Из самой своей глубины душа исторгла вздох, в котором слились наслаждение и печаль.
Уровень воды я замеряла ежедневно. Когда она поднялась достаточно высоко, мы запустили в нее лотосы и посадили вдоль кромки берега тростник. Еще Аритомо запустил в воду кои[177], купленных у селекционера в Ипохе. Примерно через неделю после того, как мы начали заполнять пруд, он велел мне принести из кладовки с инструментами моток медной проволоки. Я привезла его на тачке и уложила у пруда. Пустив в ход кусачки, он нарезал медь на коротенькие проволочки, показал, как из них сплетать шары величиной с кулак, и предоставил мне заниматься этим.
– А зачем они? – спросила я, когда он вернулся, а рядом со мной высилась кучка из четырех десятков шаров, похожих на плетеные мячи сепак такро, в которые играют дети в каждом кампонге и на каждом школьном дворе.
Он подобрал один шар и закинул его далеко в воду. Медь тут же пошла на дно, распугивая рыбу.

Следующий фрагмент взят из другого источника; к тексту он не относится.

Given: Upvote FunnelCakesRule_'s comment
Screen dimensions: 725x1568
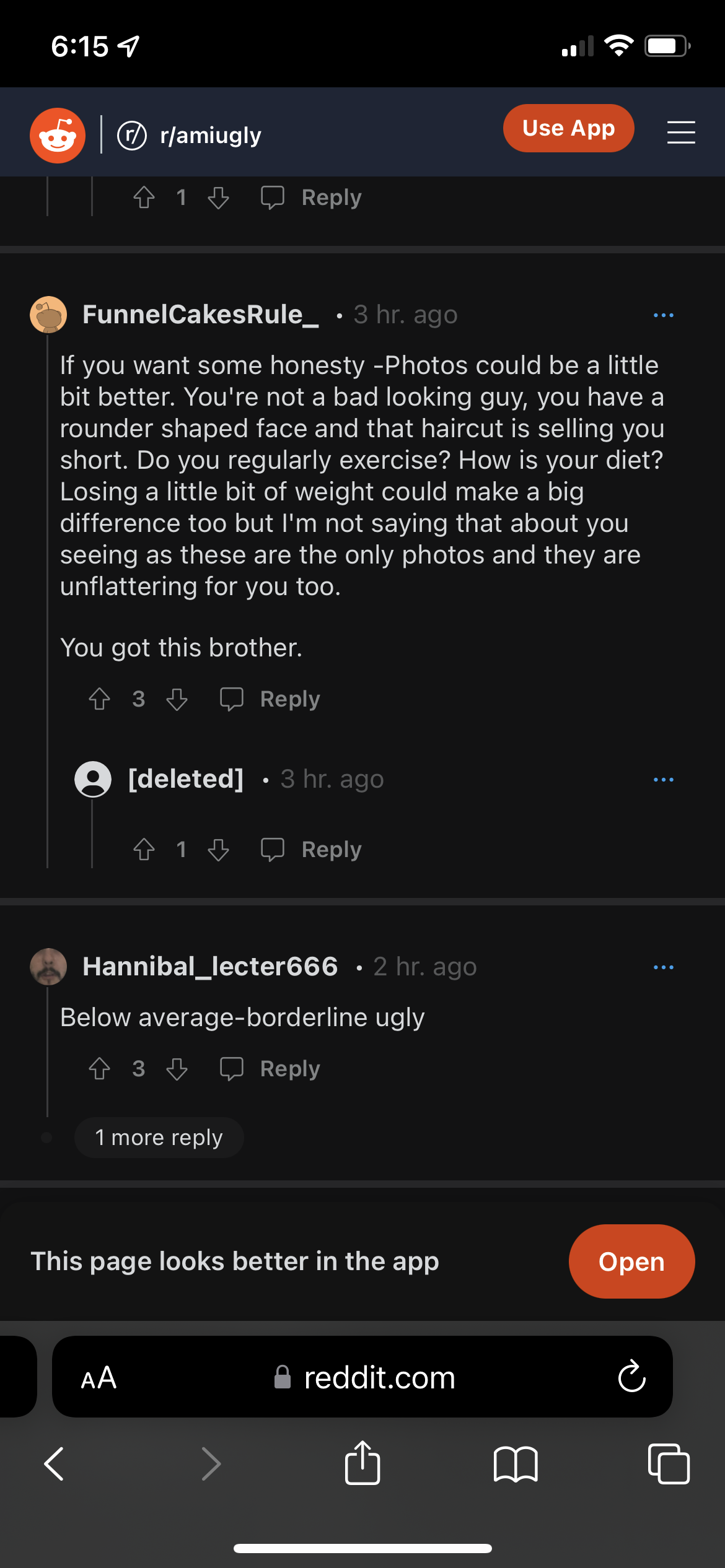Looking at the screenshot, I should 99,699.
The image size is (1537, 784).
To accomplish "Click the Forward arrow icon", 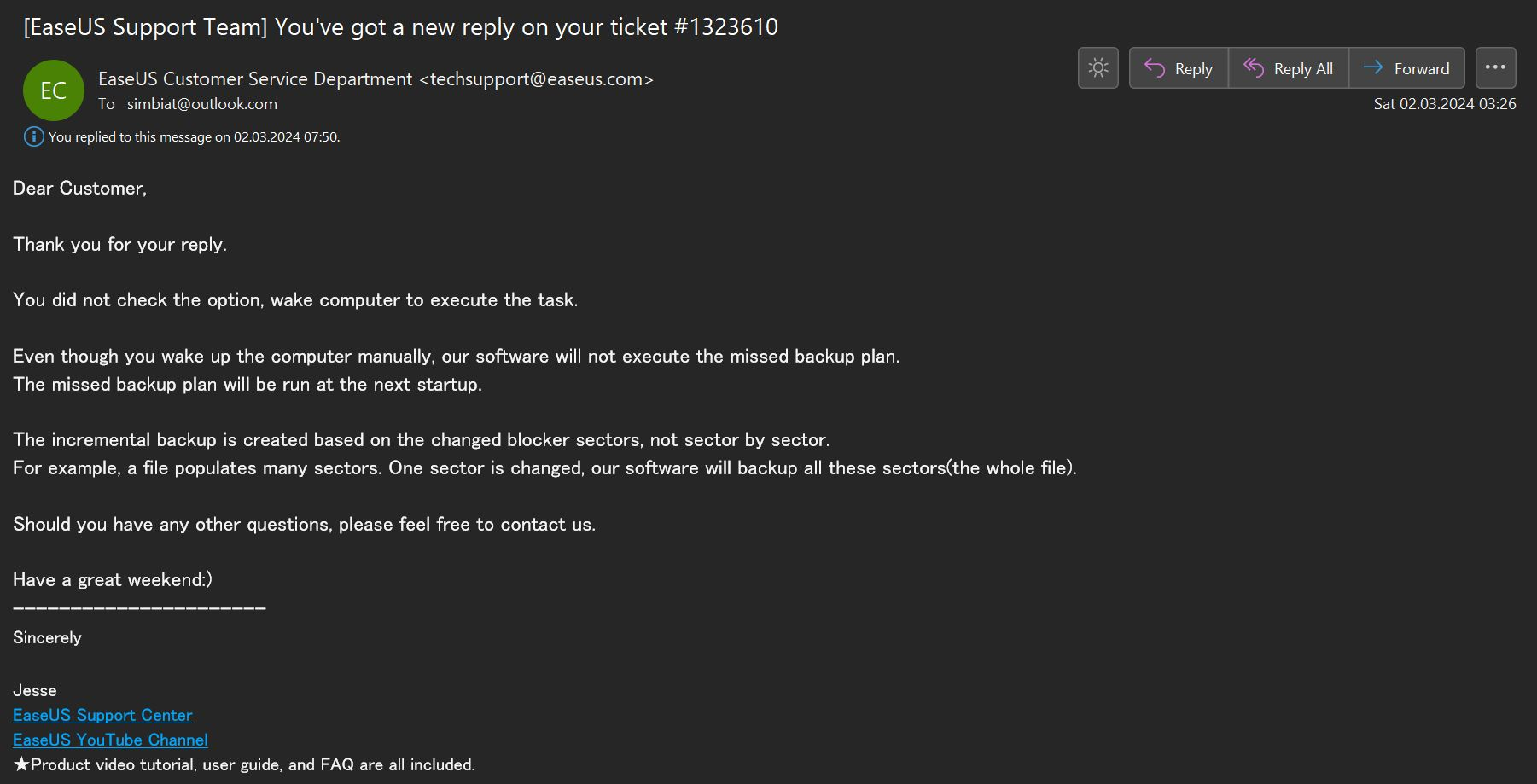I will click(1373, 68).
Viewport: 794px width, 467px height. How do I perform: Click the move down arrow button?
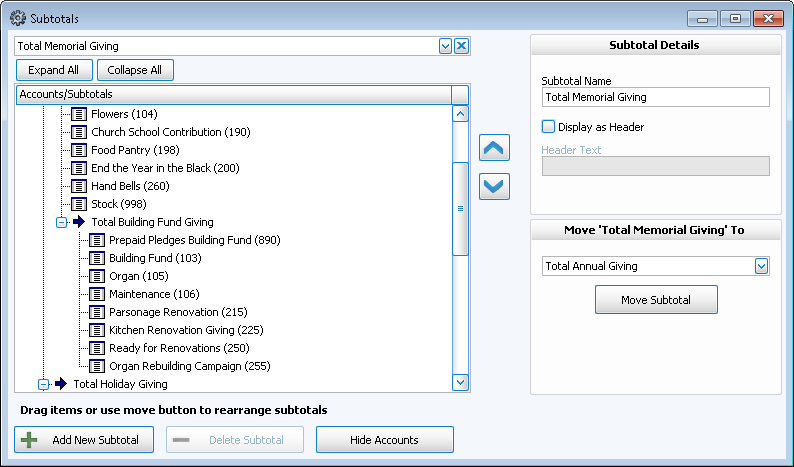coord(495,186)
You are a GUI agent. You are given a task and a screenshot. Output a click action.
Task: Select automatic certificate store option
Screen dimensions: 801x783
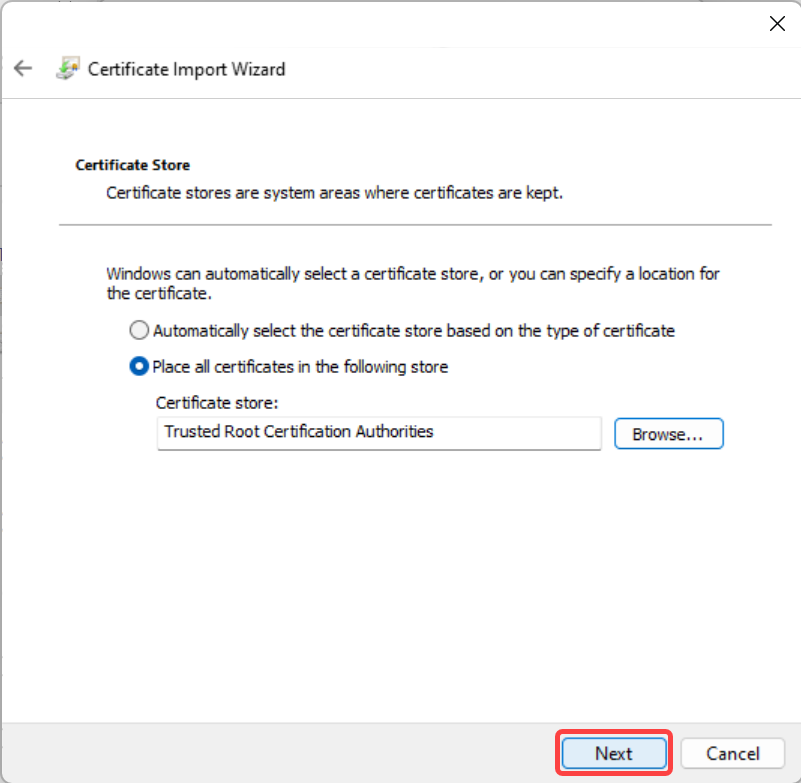point(139,330)
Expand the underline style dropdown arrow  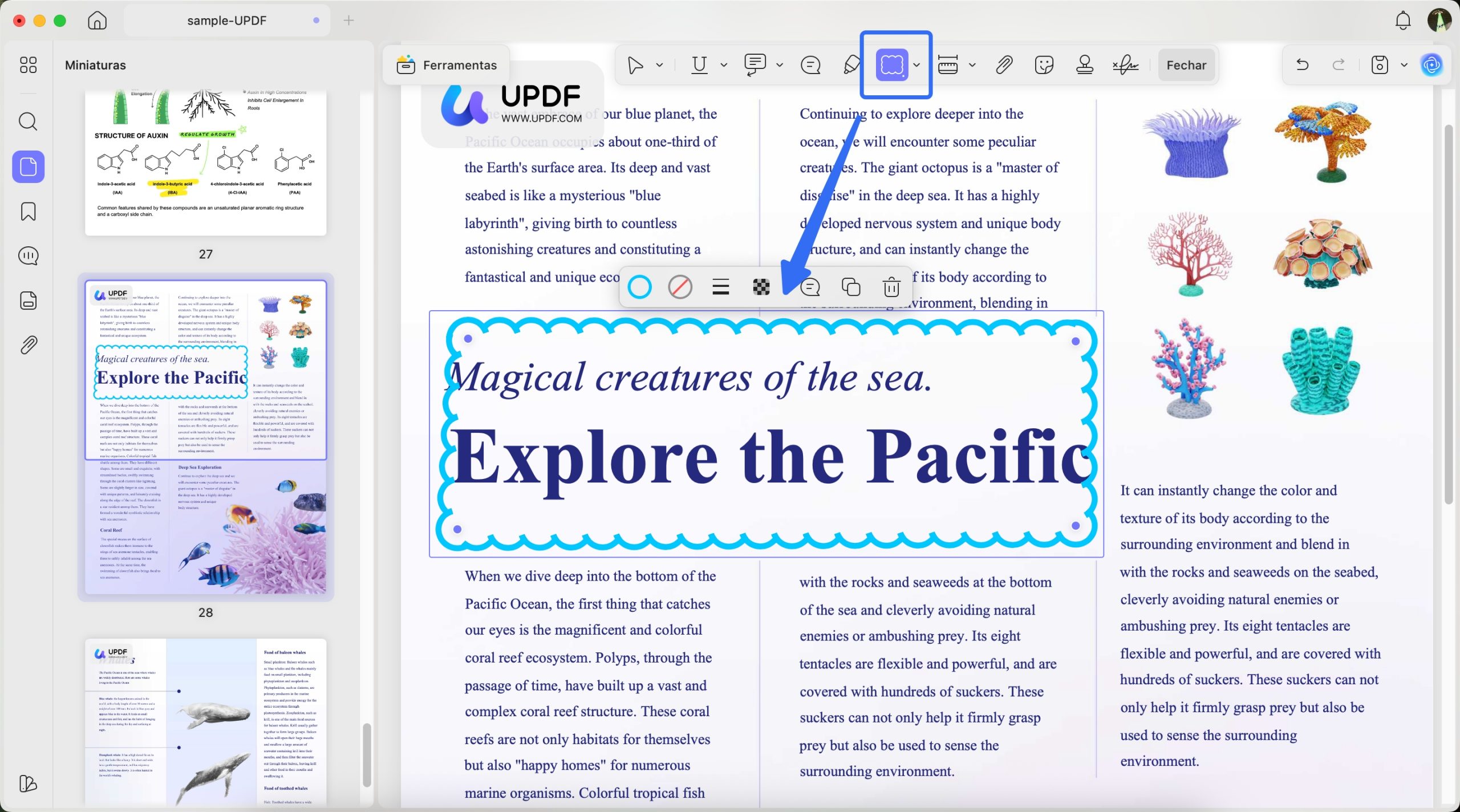point(724,65)
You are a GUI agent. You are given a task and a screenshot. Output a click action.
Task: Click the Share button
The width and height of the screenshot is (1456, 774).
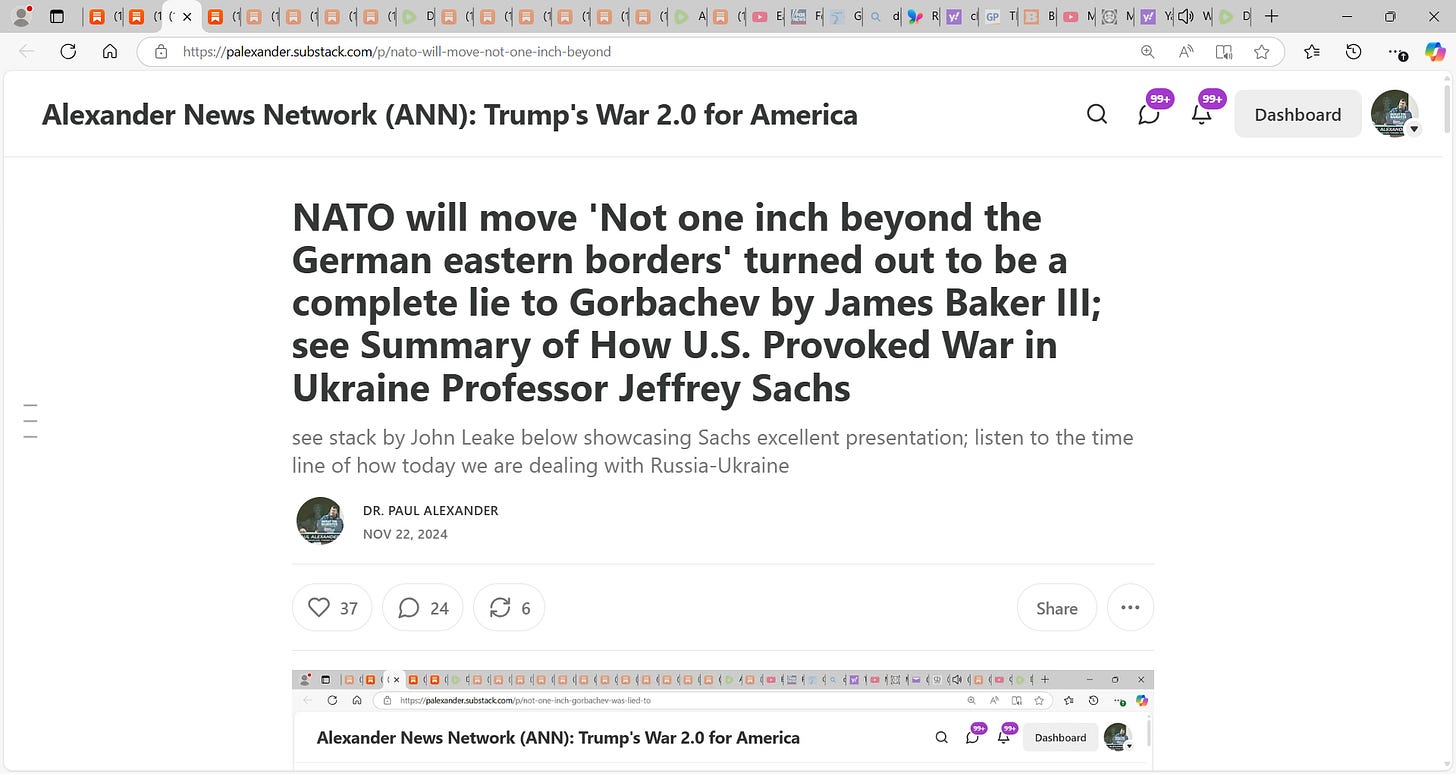coord(1057,608)
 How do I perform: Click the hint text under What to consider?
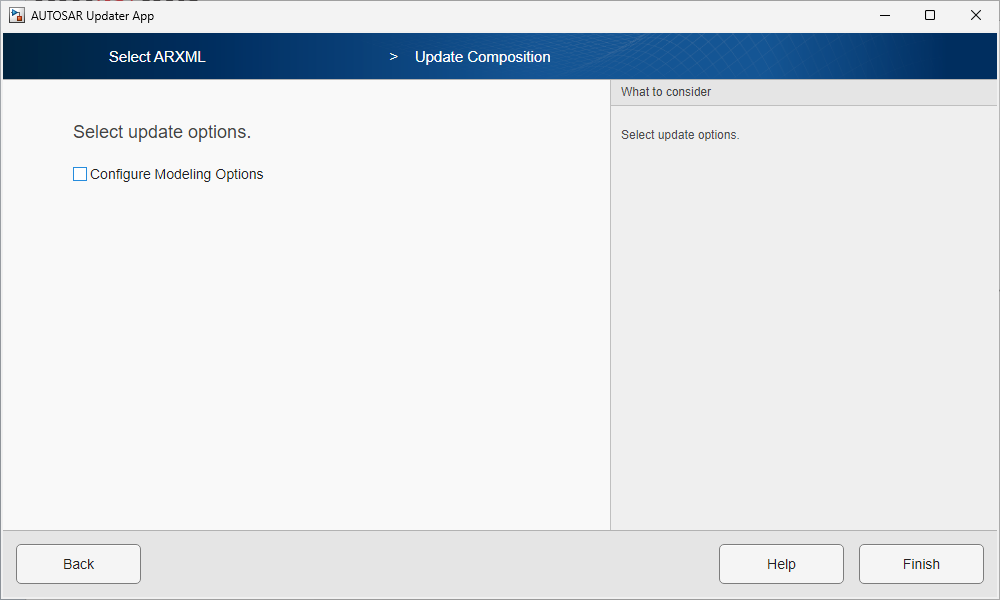pos(680,135)
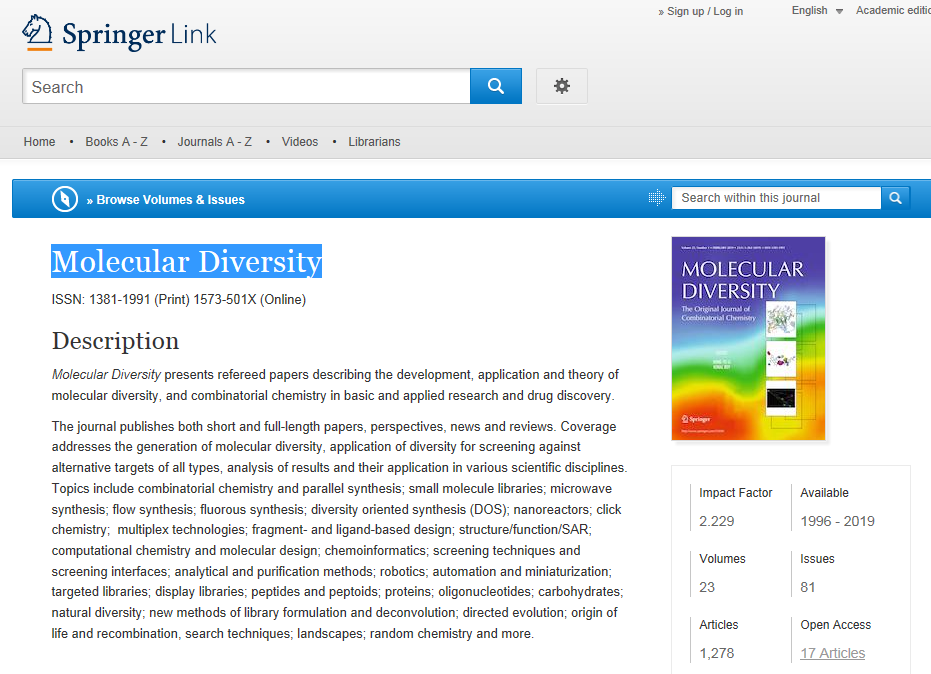The width and height of the screenshot is (931, 674).
Task: Focus the Search within this journal field
Action: (776, 198)
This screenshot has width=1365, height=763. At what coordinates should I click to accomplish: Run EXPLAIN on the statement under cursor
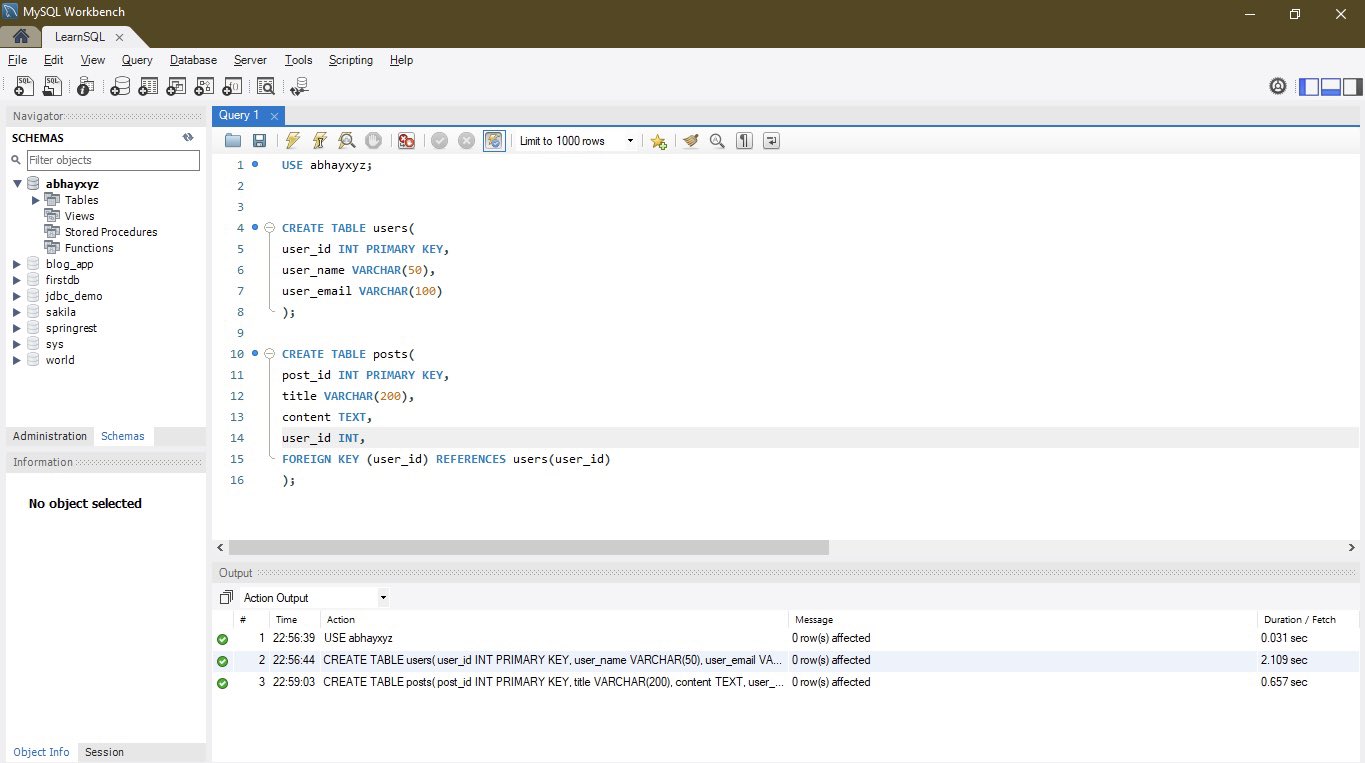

– Медь не дает расти водорослям.
Мы обошли пруд по кругу, разбрасывая медные шары. Уже почти закончили, когда Аритомо остановился и поднял лицо к безоблачному небу. Пальцем дал мне знак молчать, словно я заговорить собралась. Я проследила за его взглядом, но сначала ничего не заметила. Потом высоко-высоко в небе от слепящего полотнища солнечного света отделилась птица и стала быстро снижаться, кругами заходя все ближе и ближе к земле, и скоро я различила цаплю в наряде из дымчатых серо-голубоватых перьев. Прочертив над прудом сияющий ореол, она ринулась вниз, заскользила над водой наперегонки со своим отражением, летя так низко, что мне показалось, будто ее отражение вот-вот вырвется с поверхности на свободу. Взмахнув крыльями, птица приземлилась на мелководье, рябь от нее кругами разошлась по всему пруду.
– Аосаги[178], – произнес Аритомо, и в голосе его звучало удивление. – Никогда не видел ее здесь прежде.